How brilliant is it to get the citric Kathy Griffith to comment on the Hollywood Shitty Season? More here.

don%20imus

(image via voccoquan)

Out: Don Imus. For the life of me I cannot -- cannot -- understand how Don Imus has become the go-to guy for weekday morning Washington Establishment power (and, in the process, gained a cable-tv show despite the astonishing absence of listeners). How is that? Is The Corsair not so much more talented? Isn't everyone? The Don Imus Show is abysmally bad; it is virtually unlistenable. And yet: There he is. James Wolcott modestly cuffs Imus about the ears on his blog:

"Yes, it is a bit much for Don Imus to have a sudden attack of Emily Post and start grouching about the political comments chestily flown at Coretta Scott King's funeral service in the presence of President Bush and his lovely wife Rita. Racial enlightment has never been a shining hallmark of the Imus show, from the verbal blackface of their Sambo caricatures of black celebrities to Sid Rosenberg's infamous dig at the Williams sisters to Imus's own use of the 'n' word, which he first denied, then admitted sheepishly, as if he had been caught making a naughty.*

"The white elitist media-fraternity racism of the show is matched only by its bullyboy hazing of women, particularly the unfortunate female broadcasters from Janice Dean to Contessa Brewer who have had to put up with the jeering innuendos of Imus's over-the-hill gang, of which he's the reigning Jack Elam.

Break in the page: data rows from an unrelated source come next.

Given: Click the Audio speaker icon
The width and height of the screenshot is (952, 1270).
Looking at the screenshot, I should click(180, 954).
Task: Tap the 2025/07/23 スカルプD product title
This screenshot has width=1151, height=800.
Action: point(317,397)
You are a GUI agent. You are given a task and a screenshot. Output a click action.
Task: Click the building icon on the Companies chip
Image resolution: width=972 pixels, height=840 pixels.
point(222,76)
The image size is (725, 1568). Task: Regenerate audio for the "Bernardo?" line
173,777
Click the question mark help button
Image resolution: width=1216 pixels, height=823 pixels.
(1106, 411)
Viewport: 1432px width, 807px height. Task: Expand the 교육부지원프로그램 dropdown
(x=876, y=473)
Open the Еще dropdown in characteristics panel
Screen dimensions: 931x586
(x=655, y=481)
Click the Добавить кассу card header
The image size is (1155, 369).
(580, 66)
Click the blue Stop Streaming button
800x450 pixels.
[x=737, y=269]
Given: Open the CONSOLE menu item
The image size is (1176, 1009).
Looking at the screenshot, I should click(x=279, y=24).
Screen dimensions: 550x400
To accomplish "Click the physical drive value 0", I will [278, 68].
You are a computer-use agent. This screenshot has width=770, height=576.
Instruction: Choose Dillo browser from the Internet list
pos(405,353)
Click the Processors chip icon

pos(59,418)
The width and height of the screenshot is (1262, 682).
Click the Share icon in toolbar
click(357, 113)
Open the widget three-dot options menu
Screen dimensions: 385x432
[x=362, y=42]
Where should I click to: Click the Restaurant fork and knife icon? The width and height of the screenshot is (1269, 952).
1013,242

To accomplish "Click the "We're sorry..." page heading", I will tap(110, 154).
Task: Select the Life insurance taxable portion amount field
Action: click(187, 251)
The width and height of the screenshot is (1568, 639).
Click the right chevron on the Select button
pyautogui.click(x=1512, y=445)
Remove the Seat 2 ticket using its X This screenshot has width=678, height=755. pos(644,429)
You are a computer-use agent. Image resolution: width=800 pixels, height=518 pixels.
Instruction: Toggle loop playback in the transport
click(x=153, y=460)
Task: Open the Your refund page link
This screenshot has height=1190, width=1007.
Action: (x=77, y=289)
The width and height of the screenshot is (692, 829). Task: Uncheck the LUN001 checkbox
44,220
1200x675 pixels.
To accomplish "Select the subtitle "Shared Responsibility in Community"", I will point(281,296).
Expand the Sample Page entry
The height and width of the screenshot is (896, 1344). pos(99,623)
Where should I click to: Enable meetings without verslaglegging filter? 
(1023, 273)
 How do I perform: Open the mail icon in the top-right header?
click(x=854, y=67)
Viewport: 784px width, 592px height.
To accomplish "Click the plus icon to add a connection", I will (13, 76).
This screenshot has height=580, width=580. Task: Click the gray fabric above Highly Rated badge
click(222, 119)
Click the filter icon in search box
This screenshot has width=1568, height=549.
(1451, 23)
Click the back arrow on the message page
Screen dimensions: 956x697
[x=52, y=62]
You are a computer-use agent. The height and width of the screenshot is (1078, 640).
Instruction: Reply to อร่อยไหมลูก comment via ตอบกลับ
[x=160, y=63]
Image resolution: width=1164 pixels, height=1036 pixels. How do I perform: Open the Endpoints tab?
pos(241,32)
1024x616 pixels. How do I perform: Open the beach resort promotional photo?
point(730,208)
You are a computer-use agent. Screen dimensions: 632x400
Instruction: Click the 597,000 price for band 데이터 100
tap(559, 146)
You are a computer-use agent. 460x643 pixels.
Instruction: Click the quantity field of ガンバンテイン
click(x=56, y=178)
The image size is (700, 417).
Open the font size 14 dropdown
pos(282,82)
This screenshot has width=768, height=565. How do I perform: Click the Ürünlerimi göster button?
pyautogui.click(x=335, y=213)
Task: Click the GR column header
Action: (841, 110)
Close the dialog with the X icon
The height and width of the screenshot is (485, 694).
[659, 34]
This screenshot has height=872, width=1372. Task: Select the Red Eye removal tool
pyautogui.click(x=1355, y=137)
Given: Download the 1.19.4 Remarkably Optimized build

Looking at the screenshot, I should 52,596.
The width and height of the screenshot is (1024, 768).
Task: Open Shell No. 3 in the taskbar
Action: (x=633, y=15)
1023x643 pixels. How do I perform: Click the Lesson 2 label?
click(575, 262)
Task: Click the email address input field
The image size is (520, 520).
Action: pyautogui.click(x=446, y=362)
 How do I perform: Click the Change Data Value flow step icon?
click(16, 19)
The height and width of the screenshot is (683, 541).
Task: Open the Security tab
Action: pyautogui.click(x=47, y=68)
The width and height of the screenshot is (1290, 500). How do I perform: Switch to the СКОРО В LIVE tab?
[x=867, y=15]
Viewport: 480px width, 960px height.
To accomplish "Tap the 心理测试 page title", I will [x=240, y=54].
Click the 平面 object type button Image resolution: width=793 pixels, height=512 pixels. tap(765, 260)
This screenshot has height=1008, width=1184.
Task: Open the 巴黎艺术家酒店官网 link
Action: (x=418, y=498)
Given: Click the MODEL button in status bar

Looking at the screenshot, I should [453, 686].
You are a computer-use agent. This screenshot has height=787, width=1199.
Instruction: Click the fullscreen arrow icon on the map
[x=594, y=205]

"But there's another reason Imus felt the white politicians and black preachers went over the line with Bush and Rita parked there, forced to listen. He has an affinity for bubble boy, because Imus is a bubble boy himself. In his studio, surrounded by his chortling crew, he acts unassailable, a cranky king refusing to bow and scrape to anyone, no matter how famous or powerful; complaining about minor annoyances like an old fart hunting for his lost liniment; threatening to go nuclear on some salesperson or WFAN exec who thwarts or offends him; bragging about his expensive vehicles or leased jets; telling people in advance not to talk to him or otherwise impose their petty presence in his field of vision. A lot of it is shtick, but a lot of it is not; he's a very coddled man who expects to be coddled, and crabs like a baby with diaper rash when he isn't.

"Take him out of the bubble with no backup and he's just a upright piece of driftwood."

Fa realsie. More here.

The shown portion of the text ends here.